§ WORK TO COMPLETE:
Look through the lines below, find those with the word "computer", and copy them.

BEGIN MATERIAL TO PROCESS

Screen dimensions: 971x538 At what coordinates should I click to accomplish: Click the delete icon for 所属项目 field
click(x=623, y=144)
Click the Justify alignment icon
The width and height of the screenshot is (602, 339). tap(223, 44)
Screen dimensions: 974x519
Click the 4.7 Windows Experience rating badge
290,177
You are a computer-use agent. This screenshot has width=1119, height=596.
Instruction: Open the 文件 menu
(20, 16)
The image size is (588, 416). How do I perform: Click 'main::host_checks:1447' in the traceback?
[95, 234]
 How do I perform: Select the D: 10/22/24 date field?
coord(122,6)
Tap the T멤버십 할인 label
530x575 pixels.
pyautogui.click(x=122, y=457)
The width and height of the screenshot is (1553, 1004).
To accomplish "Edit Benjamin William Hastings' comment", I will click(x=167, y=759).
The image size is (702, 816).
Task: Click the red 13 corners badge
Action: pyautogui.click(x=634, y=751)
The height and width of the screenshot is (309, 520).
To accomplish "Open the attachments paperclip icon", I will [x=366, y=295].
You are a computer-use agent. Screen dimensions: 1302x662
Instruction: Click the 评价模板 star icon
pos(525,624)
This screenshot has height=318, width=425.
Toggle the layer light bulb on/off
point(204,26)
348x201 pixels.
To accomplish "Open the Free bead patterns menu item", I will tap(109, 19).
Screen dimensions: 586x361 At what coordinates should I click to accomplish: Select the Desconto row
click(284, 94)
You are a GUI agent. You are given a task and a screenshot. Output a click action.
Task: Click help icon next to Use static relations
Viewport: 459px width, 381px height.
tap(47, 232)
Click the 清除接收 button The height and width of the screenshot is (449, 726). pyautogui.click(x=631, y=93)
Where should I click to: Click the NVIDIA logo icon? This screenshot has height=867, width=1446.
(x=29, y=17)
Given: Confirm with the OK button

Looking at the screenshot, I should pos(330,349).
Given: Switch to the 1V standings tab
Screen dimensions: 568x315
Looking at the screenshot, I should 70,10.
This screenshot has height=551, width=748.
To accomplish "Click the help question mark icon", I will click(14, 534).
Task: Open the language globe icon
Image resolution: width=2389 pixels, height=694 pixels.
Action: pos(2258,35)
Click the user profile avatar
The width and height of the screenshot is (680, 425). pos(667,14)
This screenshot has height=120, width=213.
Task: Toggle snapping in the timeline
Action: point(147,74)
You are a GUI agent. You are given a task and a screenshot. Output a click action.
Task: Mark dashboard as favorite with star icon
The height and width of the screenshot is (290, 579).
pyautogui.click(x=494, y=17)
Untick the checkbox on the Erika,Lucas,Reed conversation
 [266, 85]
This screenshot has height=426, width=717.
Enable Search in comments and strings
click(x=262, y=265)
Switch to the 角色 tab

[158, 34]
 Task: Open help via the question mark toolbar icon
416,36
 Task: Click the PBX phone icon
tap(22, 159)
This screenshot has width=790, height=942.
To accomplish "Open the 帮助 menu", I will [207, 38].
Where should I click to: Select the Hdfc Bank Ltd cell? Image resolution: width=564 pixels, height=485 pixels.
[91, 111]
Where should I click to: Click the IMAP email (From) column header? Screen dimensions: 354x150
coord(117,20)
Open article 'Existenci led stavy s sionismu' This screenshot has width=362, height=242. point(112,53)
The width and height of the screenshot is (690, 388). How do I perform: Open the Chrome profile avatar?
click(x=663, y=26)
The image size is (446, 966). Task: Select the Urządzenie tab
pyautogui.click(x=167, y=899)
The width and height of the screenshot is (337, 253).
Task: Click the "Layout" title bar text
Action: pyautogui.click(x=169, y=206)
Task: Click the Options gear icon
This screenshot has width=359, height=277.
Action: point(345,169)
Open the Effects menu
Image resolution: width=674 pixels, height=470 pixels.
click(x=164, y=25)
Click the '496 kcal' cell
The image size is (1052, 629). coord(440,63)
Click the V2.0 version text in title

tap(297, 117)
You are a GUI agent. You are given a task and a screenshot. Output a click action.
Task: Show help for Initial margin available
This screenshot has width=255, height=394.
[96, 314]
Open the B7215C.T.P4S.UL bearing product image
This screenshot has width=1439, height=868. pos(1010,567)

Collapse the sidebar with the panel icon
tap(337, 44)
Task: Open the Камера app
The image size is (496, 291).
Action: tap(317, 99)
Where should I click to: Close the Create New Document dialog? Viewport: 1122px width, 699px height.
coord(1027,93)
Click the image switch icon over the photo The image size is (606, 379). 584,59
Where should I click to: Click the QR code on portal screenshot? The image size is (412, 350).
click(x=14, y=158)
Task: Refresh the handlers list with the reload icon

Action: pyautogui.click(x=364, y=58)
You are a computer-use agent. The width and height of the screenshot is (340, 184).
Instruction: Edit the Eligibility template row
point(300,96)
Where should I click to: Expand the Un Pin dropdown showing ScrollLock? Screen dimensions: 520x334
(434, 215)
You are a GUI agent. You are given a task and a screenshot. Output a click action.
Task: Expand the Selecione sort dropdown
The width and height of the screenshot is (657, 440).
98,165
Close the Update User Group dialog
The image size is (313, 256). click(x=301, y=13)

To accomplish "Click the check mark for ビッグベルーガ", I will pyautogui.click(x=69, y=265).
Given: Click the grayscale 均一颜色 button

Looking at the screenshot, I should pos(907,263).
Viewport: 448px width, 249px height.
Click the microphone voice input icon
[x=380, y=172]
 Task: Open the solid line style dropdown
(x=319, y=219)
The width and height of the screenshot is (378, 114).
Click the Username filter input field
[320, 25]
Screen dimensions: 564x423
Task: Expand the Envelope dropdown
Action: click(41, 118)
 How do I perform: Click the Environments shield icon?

END MATERIAL TO PROCESS

§ COMPLETED TASK:
You are a computer-use agent. This screenshot has width=1119, height=596.
You are a computer-use agent. Screen dimensions: 1302x662
You are a computer-use agent. The width and height of the screenshot is (340, 184).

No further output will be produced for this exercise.